Using the MVVM pattern is a great way to organise your Xamarin.Forms app – certainly not the latest or only way, but usually a good choice.

It will help you to separate concerns, help with testability and general good organisation of your code base. You’ll get very comfortable with using Binding to get that data from your ViewModels into the Views. There is, however, a small downside to all that Binding goodness.

PropertyChanged

Every time a property value changes, there has to be some mechanism for the View to find out about the change (or the other way around). Enter INotifyPropertyChanged. Implementing this interface is the key to raising these notifications. Unfortunately this soon becomes very tiresome.

Open up Visual Studio 2019 and create a new Xamarin.Forms project, choosing any template with sample data such as the Master-Detail.

Taking a look at the project that was created, we can see an implementation of the MVVM pattern, complete with Views and ViewModels. The tiresome bit is hidden in the BaseViewModel. Implementing INotifyPropertyChanged means that binding for those properties will work even as values change, but requires calling that SetProperty method and raising events every time something changes. Pop a breakpoint in there and step through the running app to see what I mean.

Weaving

As elegant as the Visual Studio team’s solution is, there is a much easier way, if you are willing to accept a little ‘black-box’ magic.
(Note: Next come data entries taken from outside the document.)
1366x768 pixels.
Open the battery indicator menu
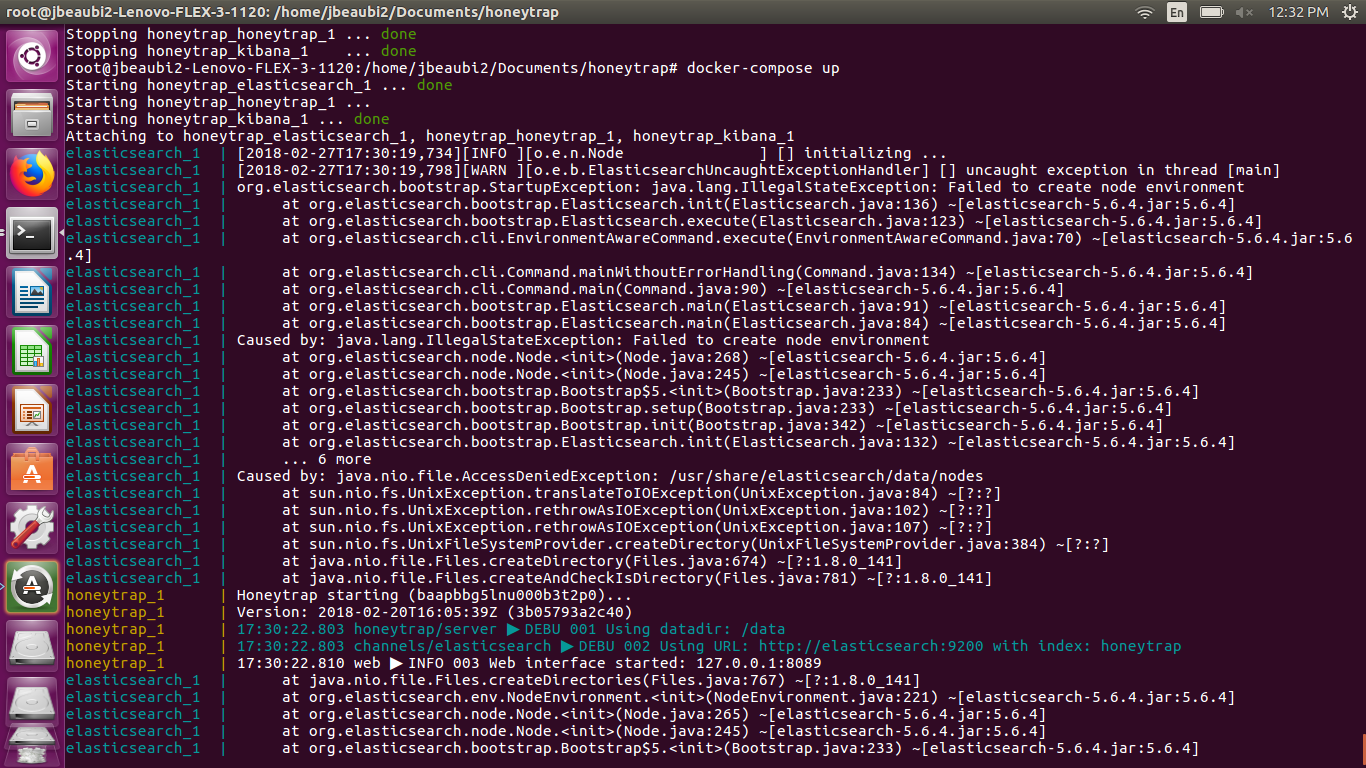tap(1211, 13)
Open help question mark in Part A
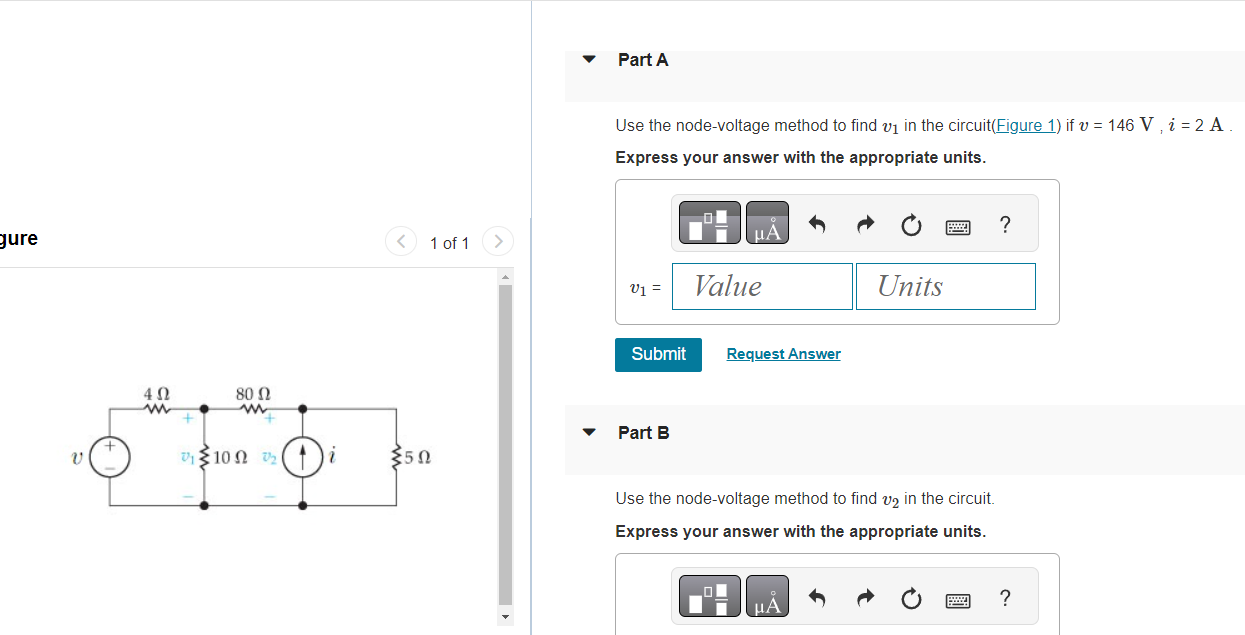This screenshot has height=635, width=1245. point(1005,226)
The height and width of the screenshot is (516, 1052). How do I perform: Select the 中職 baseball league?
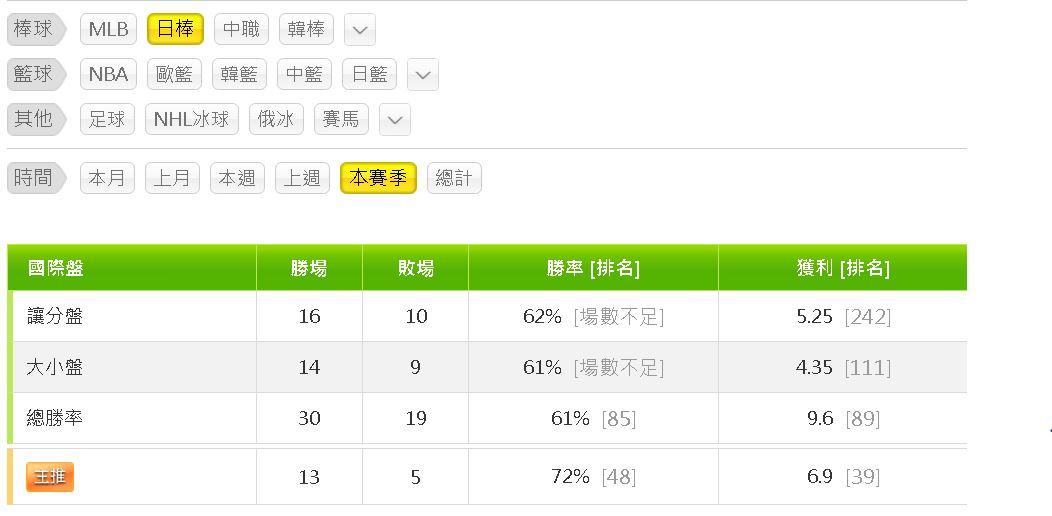point(241,29)
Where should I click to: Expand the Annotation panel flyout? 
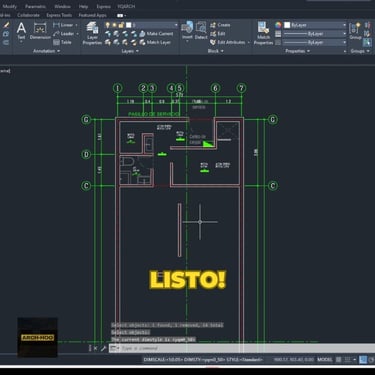click(46, 51)
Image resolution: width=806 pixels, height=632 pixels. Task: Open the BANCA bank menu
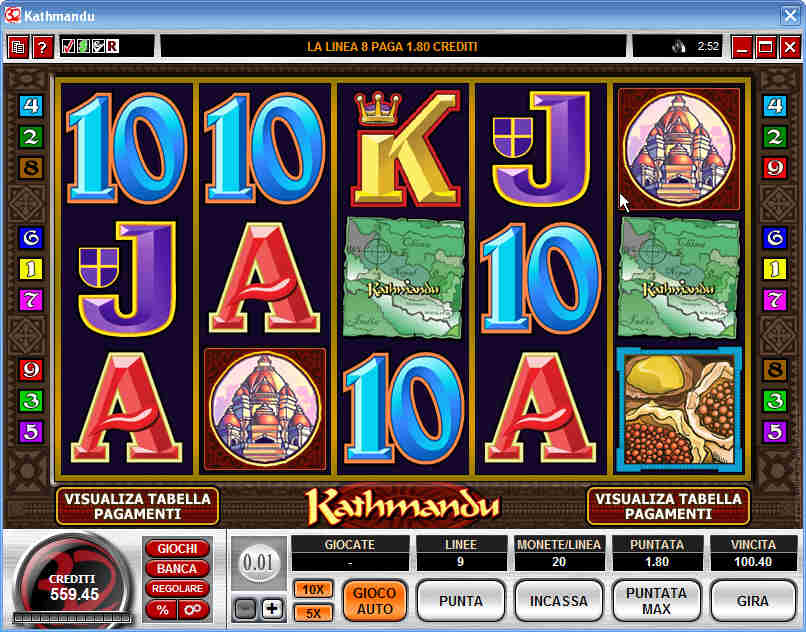click(177, 569)
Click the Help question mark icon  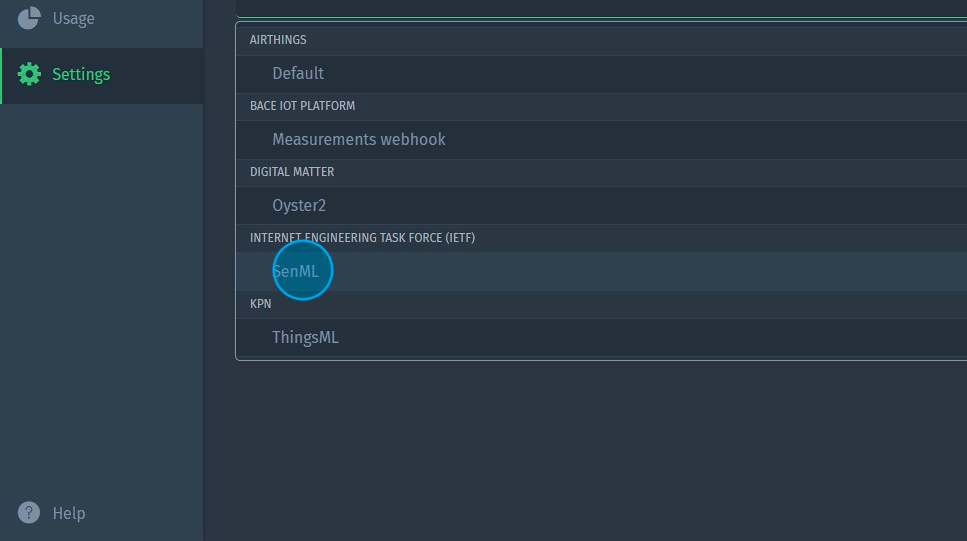click(29, 513)
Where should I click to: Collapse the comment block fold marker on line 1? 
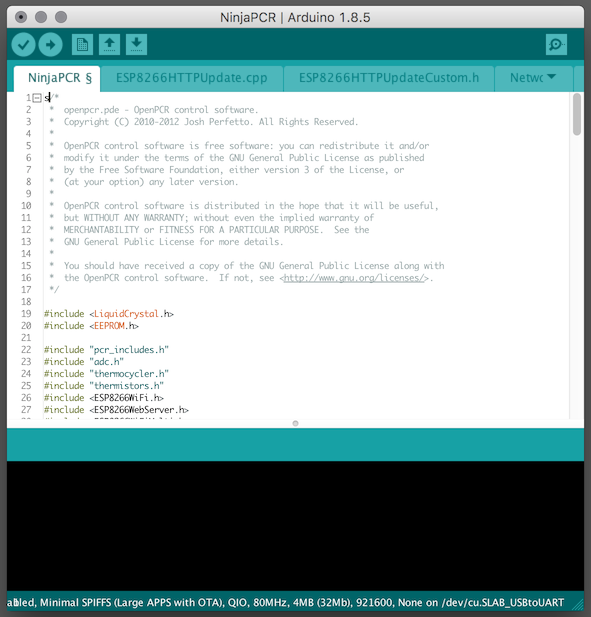37,98
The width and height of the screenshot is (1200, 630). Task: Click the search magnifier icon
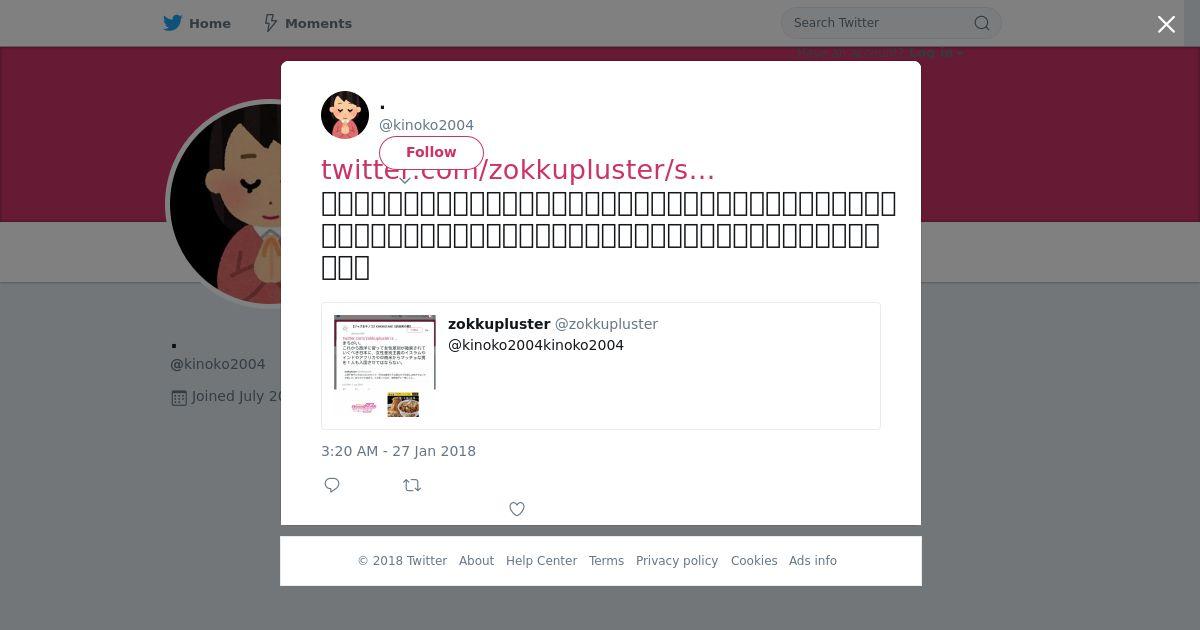tap(982, 23)
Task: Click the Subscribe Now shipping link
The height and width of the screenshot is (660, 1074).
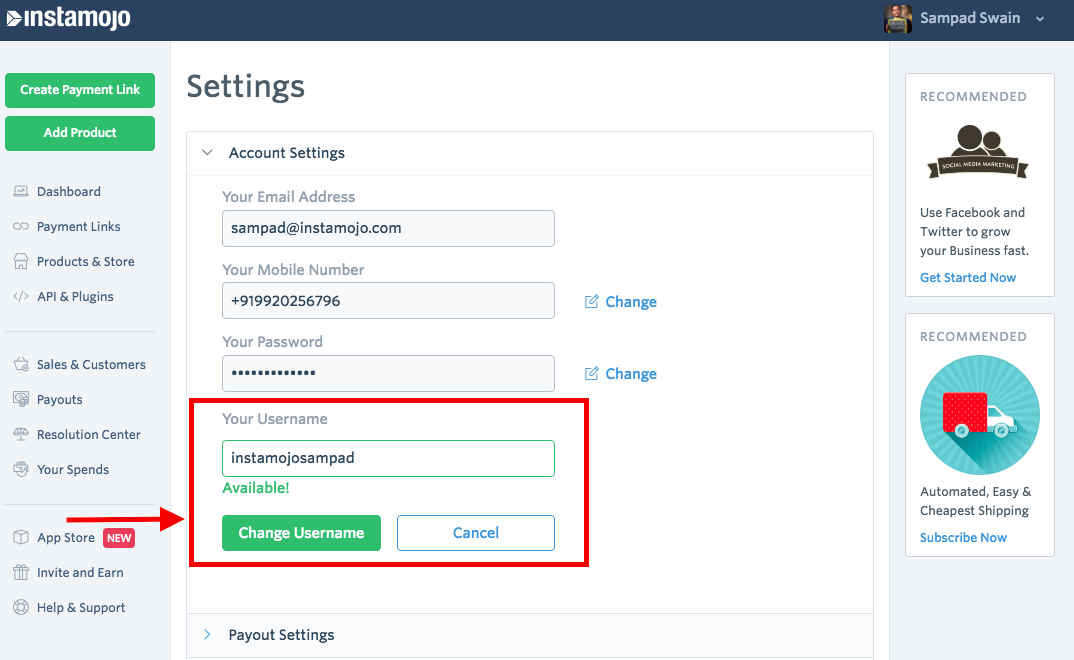Action: 963,538
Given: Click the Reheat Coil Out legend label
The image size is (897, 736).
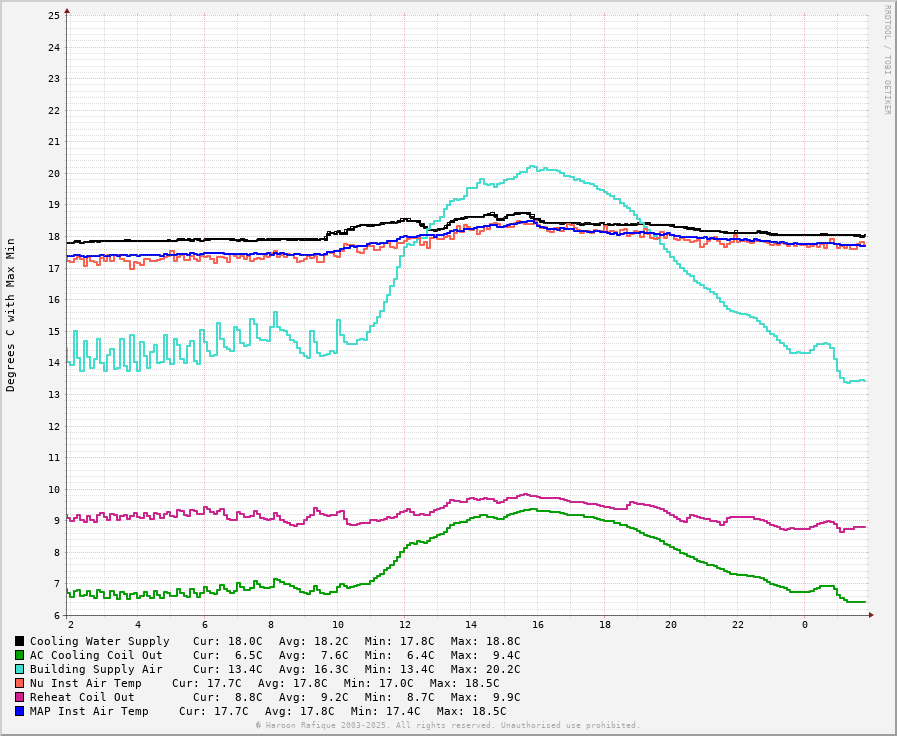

Weaving is the process of injecting boilerplate code into your MSIL (Microsoft Intermediate Language and one of the steps involved in compiling .Net).

Fody

Fody is an extensible library for weaving .NET created by Simon Cropp.

Simply add the PropertyChanged.Fody package to your project and get to work deleting code 🙂

Take the BaseViewModel for example. You can now replace the boilerplate with a couple of simple auto-properties and you are done.